__The problem__.
Search the material for the string "agent", then return every line where it is found.

———

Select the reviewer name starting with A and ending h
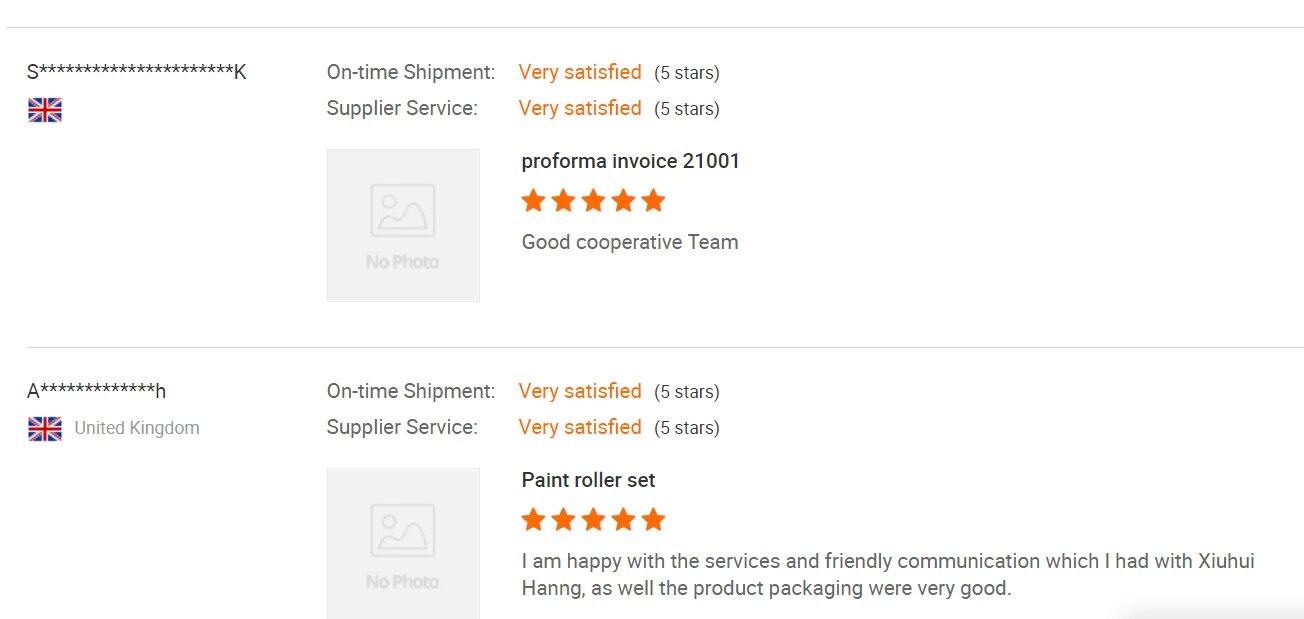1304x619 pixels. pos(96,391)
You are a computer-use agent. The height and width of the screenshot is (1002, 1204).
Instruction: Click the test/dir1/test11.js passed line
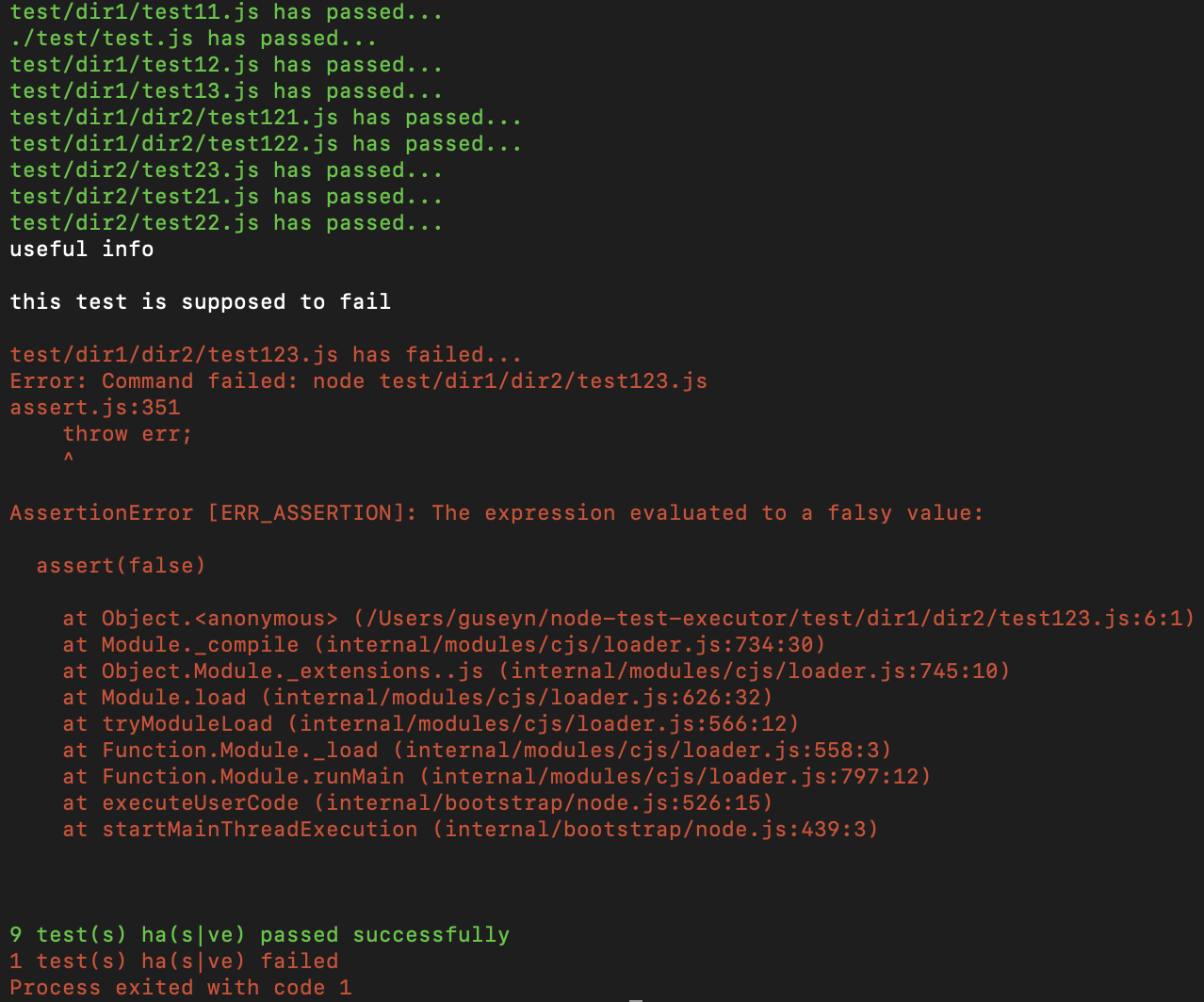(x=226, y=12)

———

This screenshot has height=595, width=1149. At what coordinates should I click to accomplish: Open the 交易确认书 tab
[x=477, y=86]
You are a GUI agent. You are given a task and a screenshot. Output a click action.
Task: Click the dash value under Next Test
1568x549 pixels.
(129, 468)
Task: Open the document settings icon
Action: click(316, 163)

———

__Answer section__.
You are a computer-use agent. The height and width of the screenshot is (1002, 1204).
You are a GUI agent. You are given a task and a screenshot. Output a click action.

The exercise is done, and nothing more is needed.